▶ _Provided records_
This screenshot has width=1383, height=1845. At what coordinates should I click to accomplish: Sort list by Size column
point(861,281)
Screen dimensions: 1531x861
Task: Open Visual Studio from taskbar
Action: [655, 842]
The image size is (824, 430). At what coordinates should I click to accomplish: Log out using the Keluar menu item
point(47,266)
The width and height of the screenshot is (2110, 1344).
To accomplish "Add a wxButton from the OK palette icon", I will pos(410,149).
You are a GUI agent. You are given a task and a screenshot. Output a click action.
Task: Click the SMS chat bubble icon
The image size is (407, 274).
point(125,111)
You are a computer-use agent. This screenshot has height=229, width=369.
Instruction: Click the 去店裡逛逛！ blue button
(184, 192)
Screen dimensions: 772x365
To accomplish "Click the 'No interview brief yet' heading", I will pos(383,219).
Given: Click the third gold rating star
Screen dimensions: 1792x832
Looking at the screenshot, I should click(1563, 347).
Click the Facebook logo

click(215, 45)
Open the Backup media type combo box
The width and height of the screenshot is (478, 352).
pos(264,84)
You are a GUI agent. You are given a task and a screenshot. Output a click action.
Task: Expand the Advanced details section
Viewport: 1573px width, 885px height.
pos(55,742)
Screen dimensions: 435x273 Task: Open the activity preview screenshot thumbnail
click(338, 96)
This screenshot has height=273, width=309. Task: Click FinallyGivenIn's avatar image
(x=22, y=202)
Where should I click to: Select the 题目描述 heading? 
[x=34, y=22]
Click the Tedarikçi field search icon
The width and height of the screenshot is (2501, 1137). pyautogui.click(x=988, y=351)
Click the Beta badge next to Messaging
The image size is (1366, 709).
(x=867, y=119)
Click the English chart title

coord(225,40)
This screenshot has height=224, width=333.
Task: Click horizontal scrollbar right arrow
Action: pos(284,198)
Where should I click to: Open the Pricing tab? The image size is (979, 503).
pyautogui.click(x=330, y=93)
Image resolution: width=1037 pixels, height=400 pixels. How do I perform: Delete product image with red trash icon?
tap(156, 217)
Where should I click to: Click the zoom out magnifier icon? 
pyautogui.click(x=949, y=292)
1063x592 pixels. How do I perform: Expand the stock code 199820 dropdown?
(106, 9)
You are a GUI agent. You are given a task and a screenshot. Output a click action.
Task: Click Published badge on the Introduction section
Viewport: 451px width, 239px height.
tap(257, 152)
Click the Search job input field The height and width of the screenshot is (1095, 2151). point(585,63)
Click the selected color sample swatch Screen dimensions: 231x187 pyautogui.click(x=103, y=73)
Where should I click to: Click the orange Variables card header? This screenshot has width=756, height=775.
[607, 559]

▶ _What you should do_
Starting at the top of the records and stopping after the line that contains "I will pos(383,219).", put each line into a Markdown table with the columns Row, for its number, and Line, for its text. Leave out any blank lines.

▶ _Result of the task_
| Row | Line |
|---|---|
| 1 | This screenshot has width=1383, height=1845. At what coordinates should I click to accomplish: Sort list by Size column |
| 2 | point(861,281) |
| 3 | Screen dimensions: 1531x861 |
| 4 | Task: Open Visual Studio from taskbar |
| 5 | Action: [655, 842] |
| 6 | The image size is (824, 430). At what coordinates should I click to accomplish: Log out using the Keluar menu item |
| 7 | point(47,266) |
| 8 | The width and height of the screenshot is (2110, 1344). |
| 9 | To accomplish "Add a wxButton from the OK palette icon", I will pos(410,149). |
| 10 | You are a GUI agent. You are given a task and a screenshot. Output a click action. |
| 11 | Task: Click the SMS chat bubble icon |
| 12 | The image size is (407, 274). |
| 13 | point(125,111) |
| 14 | You are a computer-use agent. This screenshot has height=229, width=369. |
| 15 | Instruction: Click the 去店裡逛逛！ blue button |
| 16 | (184, 192) |
| 17 | Screen dimensions: 772x365 |
| 18 | To accomplish "Click the 'No interview brief yet' heading", I will pos(383,219). |